* TASK INSTRUCTIONS *
Find the line with "Home (41, 228)" in the data below, then restate it and all remaining lines exactly, adding nothing.

SUPPLIED MATERIAL START

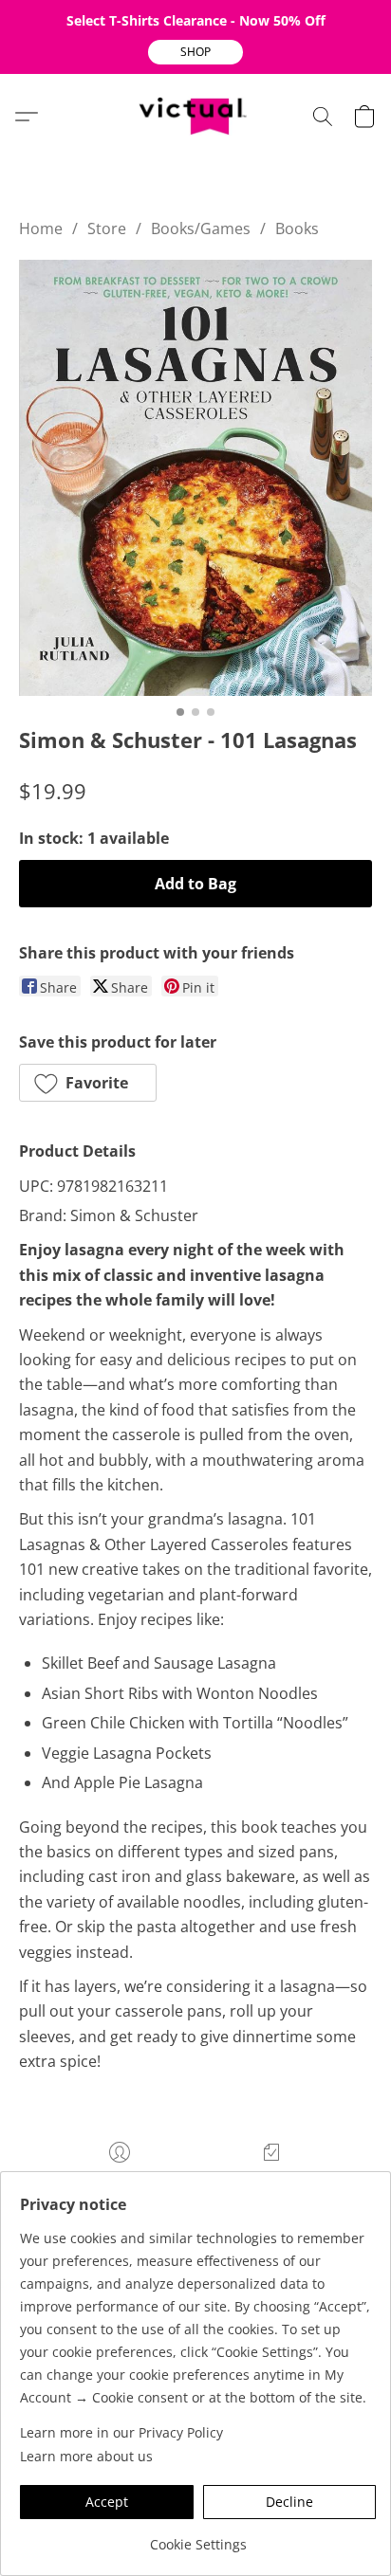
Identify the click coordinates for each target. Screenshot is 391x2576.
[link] (198, 2537)
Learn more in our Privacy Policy (121, 2432)
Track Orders (271, 2180)
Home (41, 228)
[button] (195, 52)
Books (297, 228)
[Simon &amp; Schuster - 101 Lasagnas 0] (195, 478)
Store (106, 228)
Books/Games (201, 228)
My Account (119, 2180)
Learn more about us (86, 2456)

SUPPLIED MATERIAL END

* RESPONSE BELOW *
Home (41, 228)
[button] (195, 52)
Books (297, 228)
[Simon &amp; Schuster - 101 Lasagnas 0] (195, 478)
Store (106, 228)
Books/Games (201, 228)
My Account (119, 2180)
Learn more about us (86, 2456)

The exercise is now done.